Exercise: Output the line that contains "You are a computer-use agent. 1071x883" and each line after it in the listing, exactly as they appear, through the very last line.

Study material:
----------
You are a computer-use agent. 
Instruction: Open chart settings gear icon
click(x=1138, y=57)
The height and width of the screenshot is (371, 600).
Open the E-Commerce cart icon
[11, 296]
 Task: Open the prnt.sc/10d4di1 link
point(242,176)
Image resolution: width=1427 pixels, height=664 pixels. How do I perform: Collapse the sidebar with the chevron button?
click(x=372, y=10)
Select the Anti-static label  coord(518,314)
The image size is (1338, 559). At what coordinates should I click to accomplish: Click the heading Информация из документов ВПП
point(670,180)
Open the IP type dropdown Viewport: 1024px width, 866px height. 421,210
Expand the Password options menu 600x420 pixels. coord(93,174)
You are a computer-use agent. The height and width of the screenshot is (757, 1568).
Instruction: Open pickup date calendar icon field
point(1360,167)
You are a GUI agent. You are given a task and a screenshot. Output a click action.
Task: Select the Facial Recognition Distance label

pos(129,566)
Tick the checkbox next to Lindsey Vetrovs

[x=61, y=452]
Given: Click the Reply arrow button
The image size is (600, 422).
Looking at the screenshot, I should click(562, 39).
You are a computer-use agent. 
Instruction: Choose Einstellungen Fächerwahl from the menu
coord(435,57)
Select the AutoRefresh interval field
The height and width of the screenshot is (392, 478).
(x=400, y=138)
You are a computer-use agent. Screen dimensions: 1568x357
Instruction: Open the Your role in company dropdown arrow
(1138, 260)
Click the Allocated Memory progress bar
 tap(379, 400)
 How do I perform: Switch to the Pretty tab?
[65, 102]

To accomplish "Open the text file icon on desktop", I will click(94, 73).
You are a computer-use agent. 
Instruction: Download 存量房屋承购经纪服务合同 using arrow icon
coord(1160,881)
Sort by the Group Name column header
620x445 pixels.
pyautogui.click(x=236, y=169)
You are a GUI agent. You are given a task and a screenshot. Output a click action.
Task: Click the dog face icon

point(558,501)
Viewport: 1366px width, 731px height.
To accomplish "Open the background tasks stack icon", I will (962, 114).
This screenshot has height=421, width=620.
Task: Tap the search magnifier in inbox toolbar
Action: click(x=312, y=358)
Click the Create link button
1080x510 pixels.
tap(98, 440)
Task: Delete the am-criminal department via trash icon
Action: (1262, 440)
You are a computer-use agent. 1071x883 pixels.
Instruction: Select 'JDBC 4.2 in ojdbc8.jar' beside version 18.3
----------
Task answer:
You are a computer-use agent. 1071x883 pixels.
Instruction: Select 'JDBC 4.2 in ojdbc8.jar' beside version 18.3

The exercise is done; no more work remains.